The Cannes Film Festival, originally envisioned in 1939 after the censorships became more intense in Nazi Germany and Fascist Italy, ironically came into existence only after the Second World War. It is 64 years old this year. Since its early days, stars, starlets, journalists and photographers would take a cruise from Cannes and spend a day on Ile Sainte-Marguerite, where Robert Mitchum and Simone Silva gave the world an iconic and risque moment in 1954.
Silva was a pin-up actress who was known primarily for her ample bosom. Photographers shouted: “Take the top off!” and Cairo-born Greco-French actress obliged by unhooking her bra and nesting her bosom in the hands of Robert Mitchum. Mitchum gallantly embraced the B-listed starlet, pressing her bare breasts against him. Rushing to take photos, a photographer broke his arm, another his leg, and many their lenses. Immortalized in a series of widely-distributed photos, Mitchum and Silva’s seaside sojourn caused a big scandal. Despite having being chosen recently as ‘Miss Festival’, Silva is asked to leave Cote d’Azur in the morning.
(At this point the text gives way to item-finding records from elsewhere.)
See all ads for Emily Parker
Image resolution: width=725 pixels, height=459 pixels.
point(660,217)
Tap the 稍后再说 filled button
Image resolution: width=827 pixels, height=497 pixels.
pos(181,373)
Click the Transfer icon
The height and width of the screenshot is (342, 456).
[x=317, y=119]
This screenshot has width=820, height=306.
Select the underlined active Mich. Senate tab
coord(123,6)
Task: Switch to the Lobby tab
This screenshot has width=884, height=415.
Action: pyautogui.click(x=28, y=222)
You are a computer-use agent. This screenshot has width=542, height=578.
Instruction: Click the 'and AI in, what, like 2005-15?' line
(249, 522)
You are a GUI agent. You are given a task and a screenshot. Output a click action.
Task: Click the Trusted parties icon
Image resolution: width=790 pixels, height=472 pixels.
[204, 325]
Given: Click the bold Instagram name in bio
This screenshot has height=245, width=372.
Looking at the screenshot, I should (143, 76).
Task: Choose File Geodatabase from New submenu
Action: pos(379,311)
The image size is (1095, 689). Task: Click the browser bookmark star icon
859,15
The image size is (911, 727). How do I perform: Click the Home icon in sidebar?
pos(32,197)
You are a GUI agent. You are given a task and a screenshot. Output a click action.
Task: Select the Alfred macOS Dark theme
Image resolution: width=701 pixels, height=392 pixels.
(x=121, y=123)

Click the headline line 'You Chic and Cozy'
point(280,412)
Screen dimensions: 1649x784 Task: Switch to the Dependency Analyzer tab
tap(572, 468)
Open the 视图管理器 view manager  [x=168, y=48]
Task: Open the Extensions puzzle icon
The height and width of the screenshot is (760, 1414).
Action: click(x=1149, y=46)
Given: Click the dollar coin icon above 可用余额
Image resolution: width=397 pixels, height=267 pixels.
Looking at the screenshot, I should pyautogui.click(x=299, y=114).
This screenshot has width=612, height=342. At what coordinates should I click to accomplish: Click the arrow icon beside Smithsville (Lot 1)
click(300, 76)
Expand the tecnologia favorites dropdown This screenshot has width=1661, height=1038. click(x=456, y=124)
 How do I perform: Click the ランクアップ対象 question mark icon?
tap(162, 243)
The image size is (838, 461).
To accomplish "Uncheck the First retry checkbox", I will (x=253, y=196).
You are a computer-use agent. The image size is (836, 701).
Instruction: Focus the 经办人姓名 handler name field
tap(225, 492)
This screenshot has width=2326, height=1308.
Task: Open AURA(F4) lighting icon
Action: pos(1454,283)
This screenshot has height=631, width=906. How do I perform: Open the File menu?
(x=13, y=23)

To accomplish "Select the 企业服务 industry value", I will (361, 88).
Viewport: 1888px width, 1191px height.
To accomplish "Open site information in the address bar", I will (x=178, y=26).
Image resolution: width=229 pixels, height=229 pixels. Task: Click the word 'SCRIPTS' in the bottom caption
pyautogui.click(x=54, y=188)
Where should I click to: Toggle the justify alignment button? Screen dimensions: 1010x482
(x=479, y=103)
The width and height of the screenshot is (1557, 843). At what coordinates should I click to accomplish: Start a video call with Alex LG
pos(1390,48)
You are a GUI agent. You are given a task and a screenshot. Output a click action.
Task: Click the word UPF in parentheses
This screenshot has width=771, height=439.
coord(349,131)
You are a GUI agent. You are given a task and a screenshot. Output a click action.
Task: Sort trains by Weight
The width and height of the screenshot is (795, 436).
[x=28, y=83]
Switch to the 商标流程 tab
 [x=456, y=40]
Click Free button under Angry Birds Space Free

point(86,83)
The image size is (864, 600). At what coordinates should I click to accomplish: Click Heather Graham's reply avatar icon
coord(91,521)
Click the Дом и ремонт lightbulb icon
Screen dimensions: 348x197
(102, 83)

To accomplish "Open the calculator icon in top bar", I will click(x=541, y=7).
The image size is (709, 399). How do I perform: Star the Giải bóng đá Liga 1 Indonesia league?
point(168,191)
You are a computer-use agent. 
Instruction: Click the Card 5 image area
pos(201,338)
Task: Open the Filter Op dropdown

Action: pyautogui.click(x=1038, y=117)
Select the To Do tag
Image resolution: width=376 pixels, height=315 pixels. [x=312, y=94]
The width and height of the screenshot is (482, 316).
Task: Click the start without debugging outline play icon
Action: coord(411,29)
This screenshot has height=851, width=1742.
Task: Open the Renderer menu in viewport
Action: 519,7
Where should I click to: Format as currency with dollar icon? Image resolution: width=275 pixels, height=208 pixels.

Silva later recalled that she thought it would be good for her career to be photographed with Bob Mitchum that way. People didn’t think so. Mitchum and Silva were denounced by cinema’s then restrictive moral codes, and the Congress even debated on whether to allow American films being promoted in Cannes. Publically vilified, Silva saw the studios turning their backs on her. Her appeals for a U.S. residency were repeatedly rejected, and Silva was found dead in her Mayfair apartment in 1957. She had suffered a stroke from a severe diet she took to return to cinema in perfect shape. Some said it was an inflicted suicide.